#### Task instructions
Count the lines in the entries below that contain the string "width", matching case exactly, and give only that number.

#### Supplied entries
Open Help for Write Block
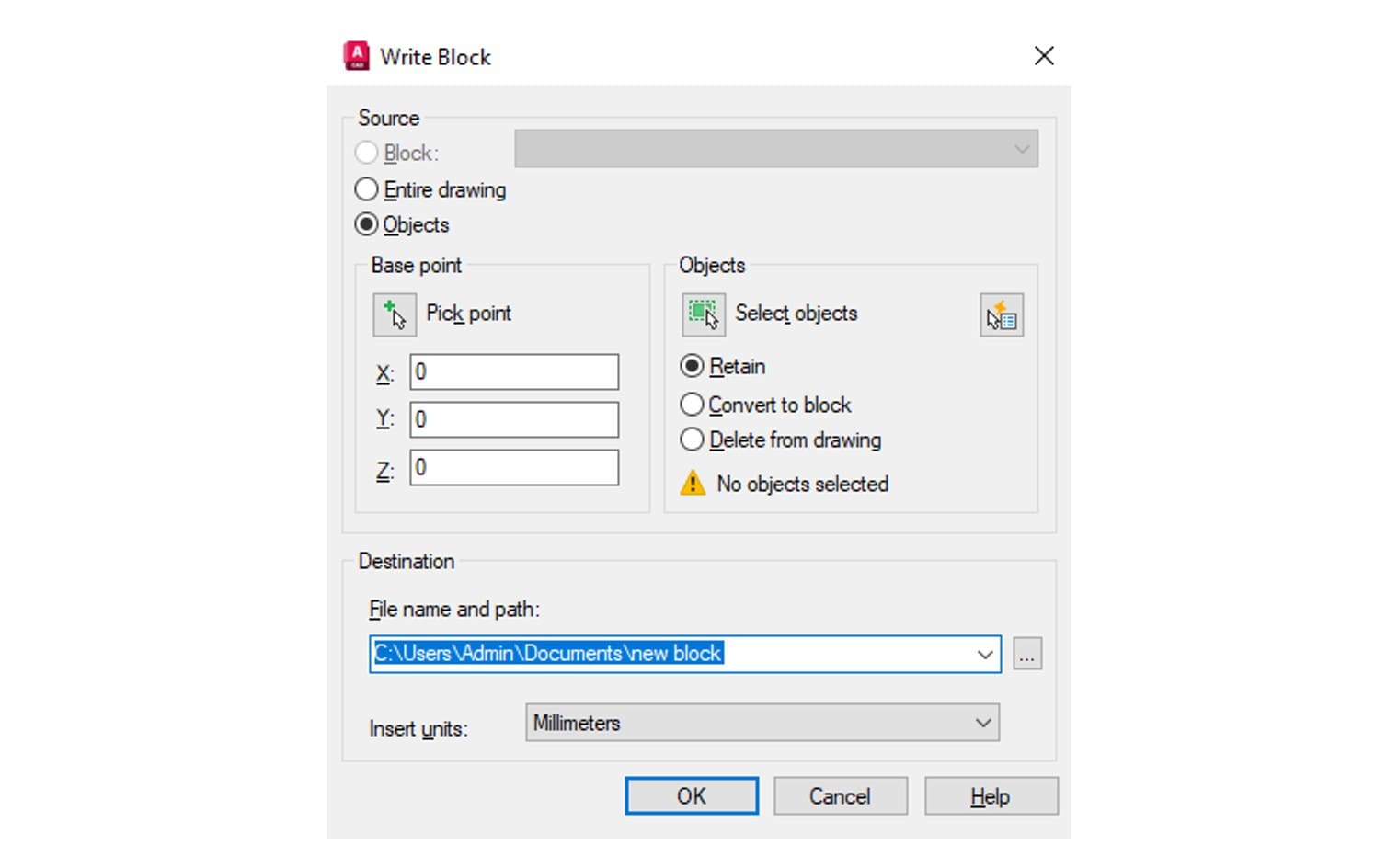1398x868 pixels. (991, 796)
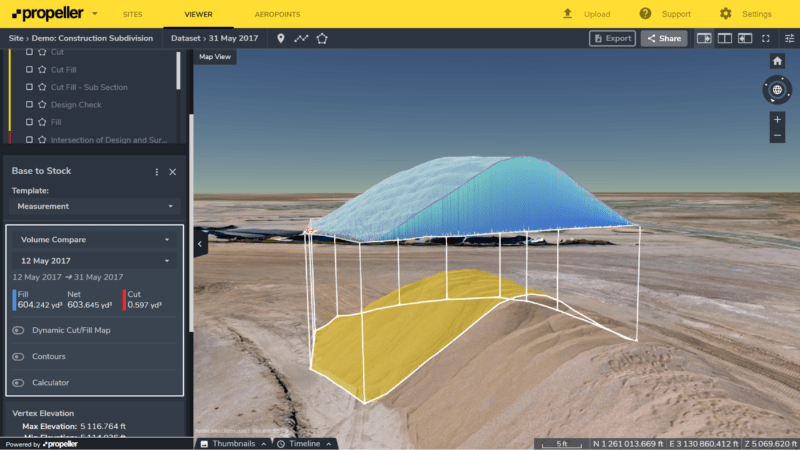Enter fullscreen viewer mode
Viewport: 800px width, 450px height.
click(x=766, y=38)
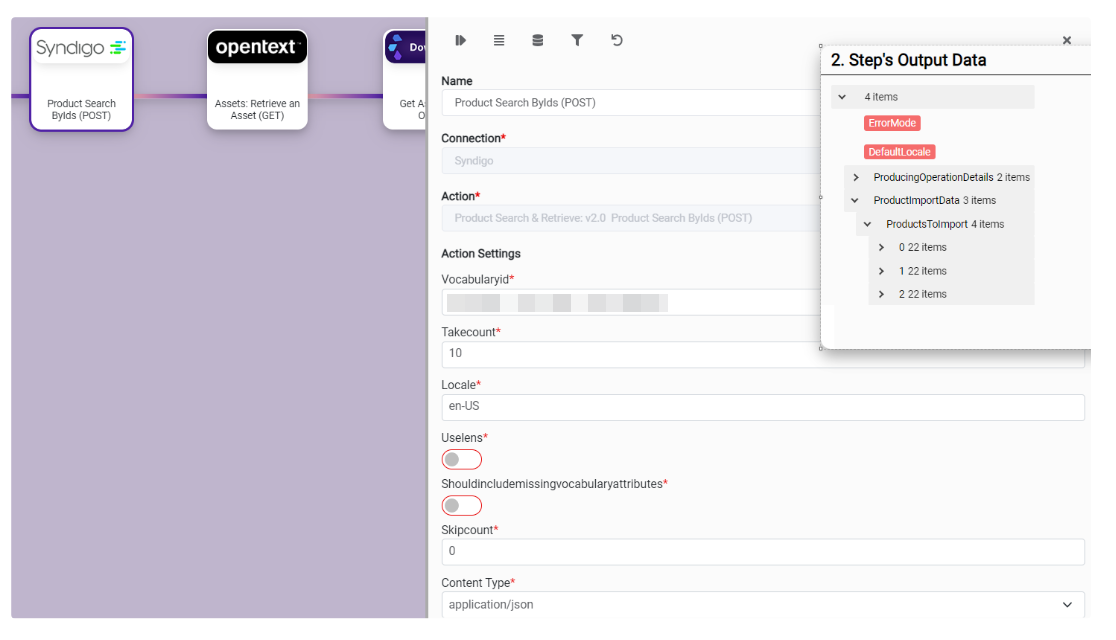
Task: Toggle Shouldincludemissingvocabularyattributes switch
Action: [x=461, y=505]
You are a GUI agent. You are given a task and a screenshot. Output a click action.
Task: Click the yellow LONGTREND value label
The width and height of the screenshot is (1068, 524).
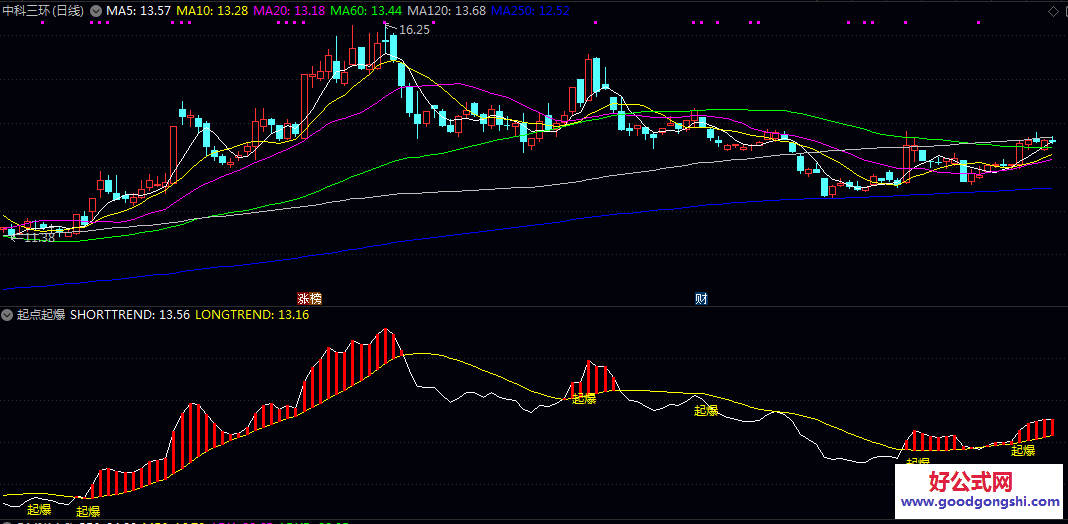click(252, 315)
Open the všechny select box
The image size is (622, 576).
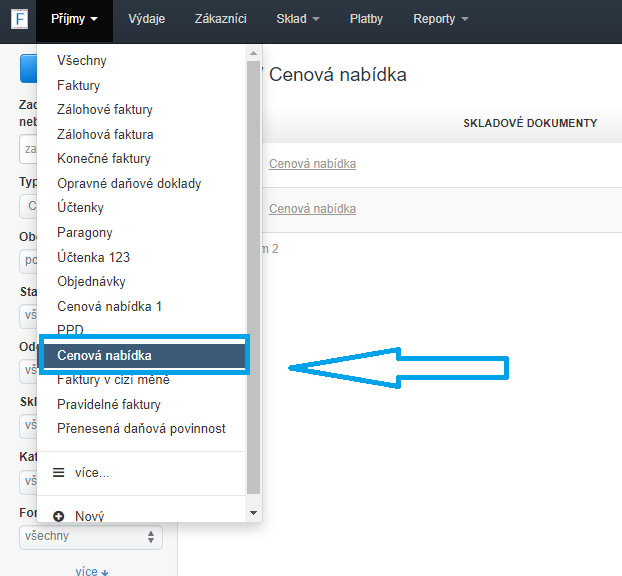(90, 537)
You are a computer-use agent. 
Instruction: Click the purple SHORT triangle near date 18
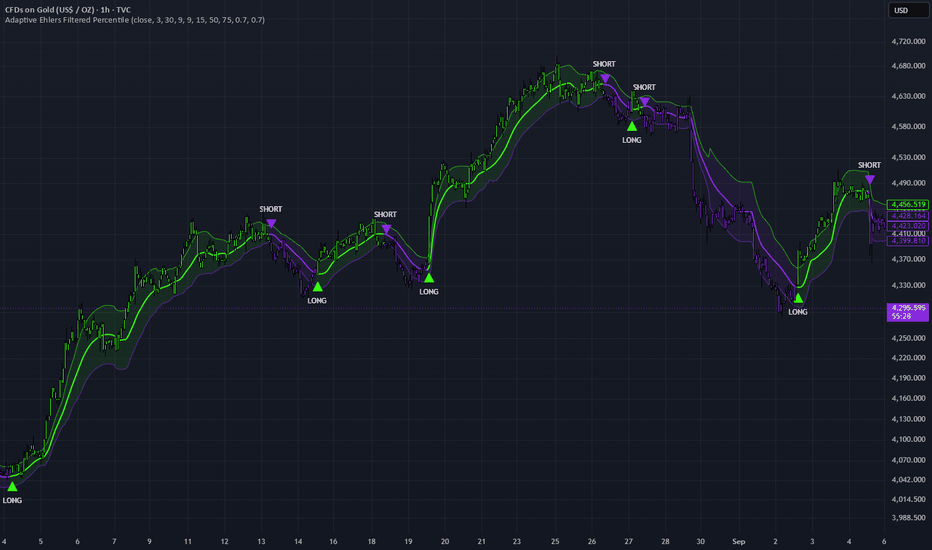(386, 229)
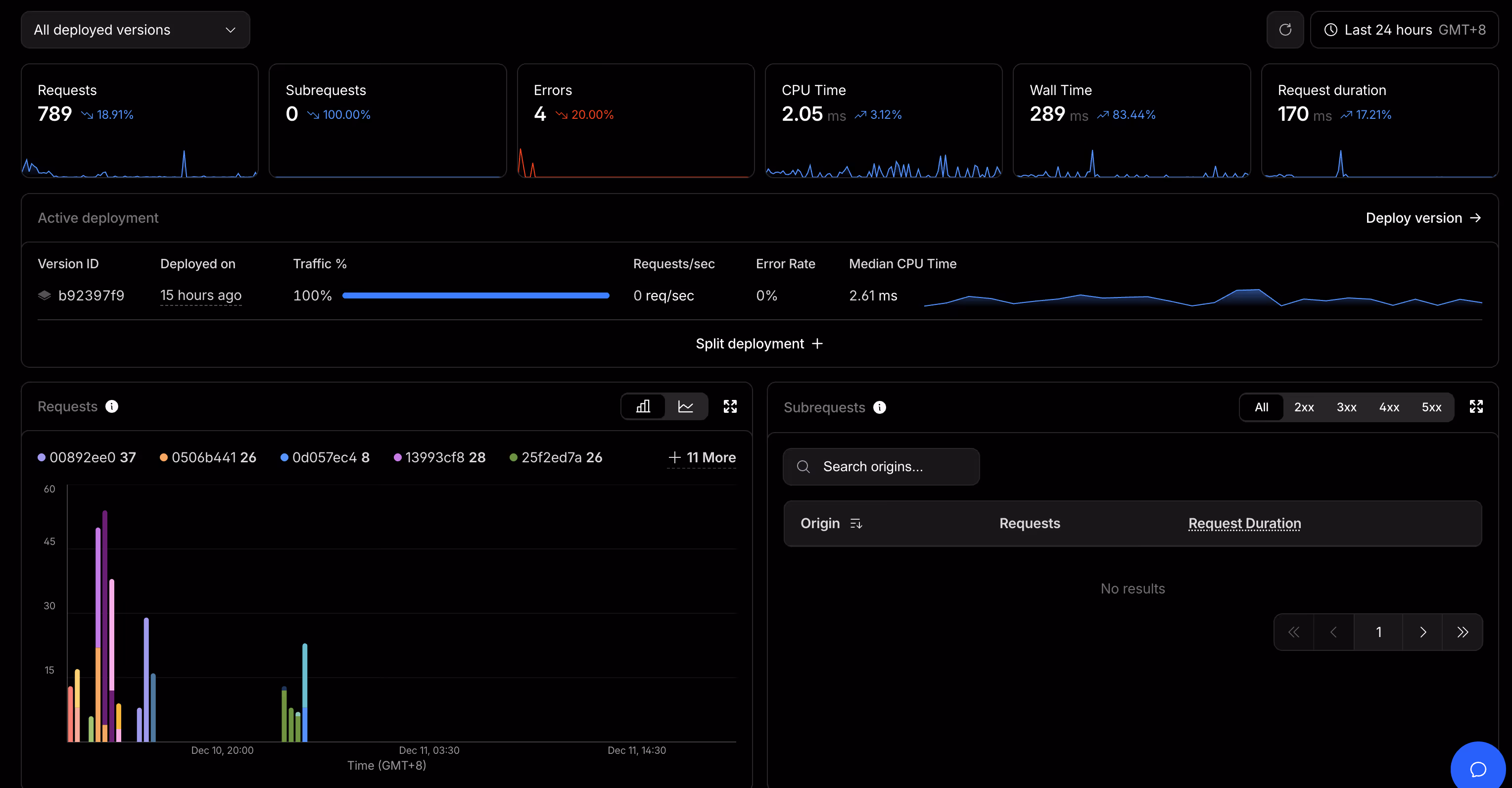Open All deployed versions dropdown

135,30
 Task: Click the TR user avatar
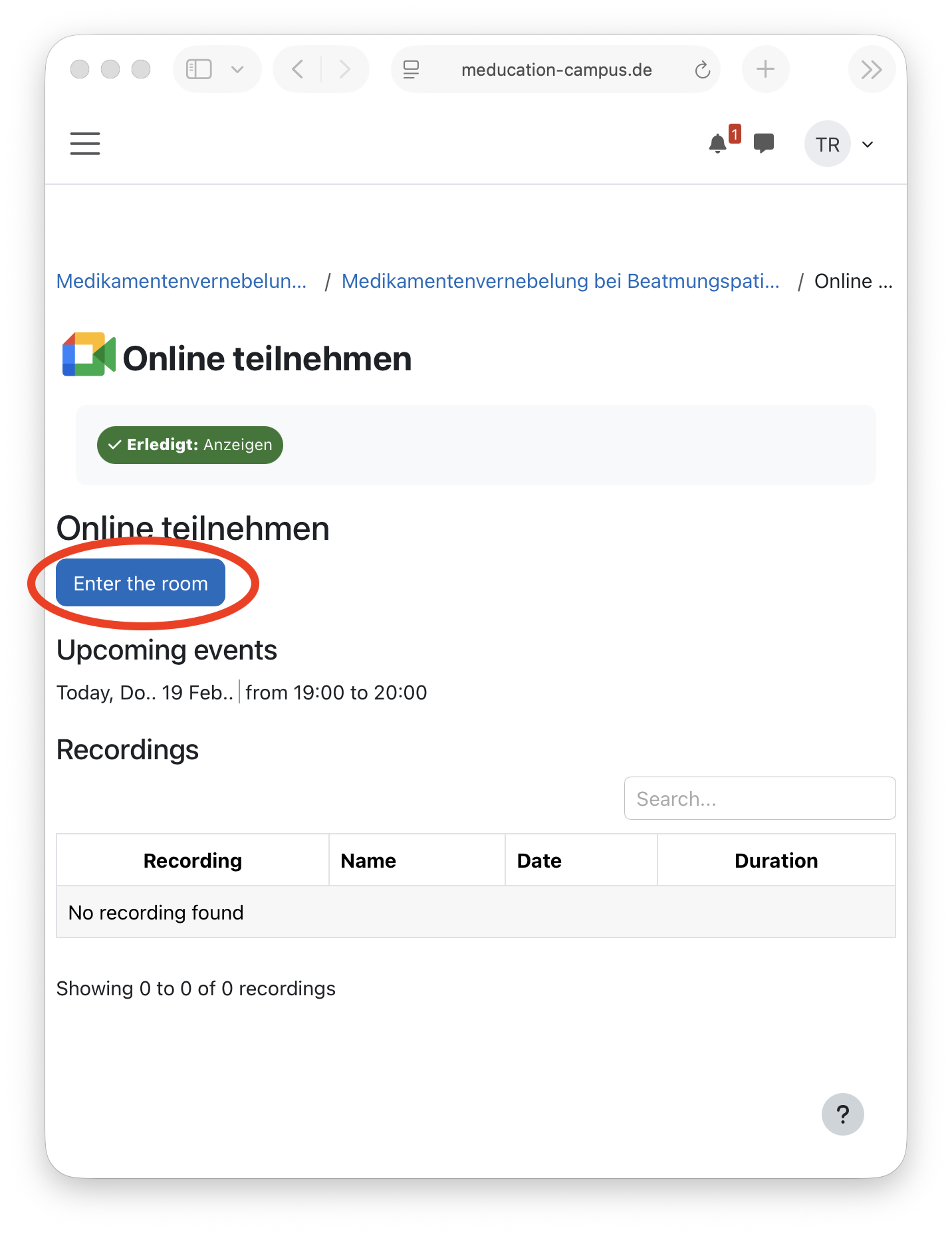click(827, 144)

#### Task output
2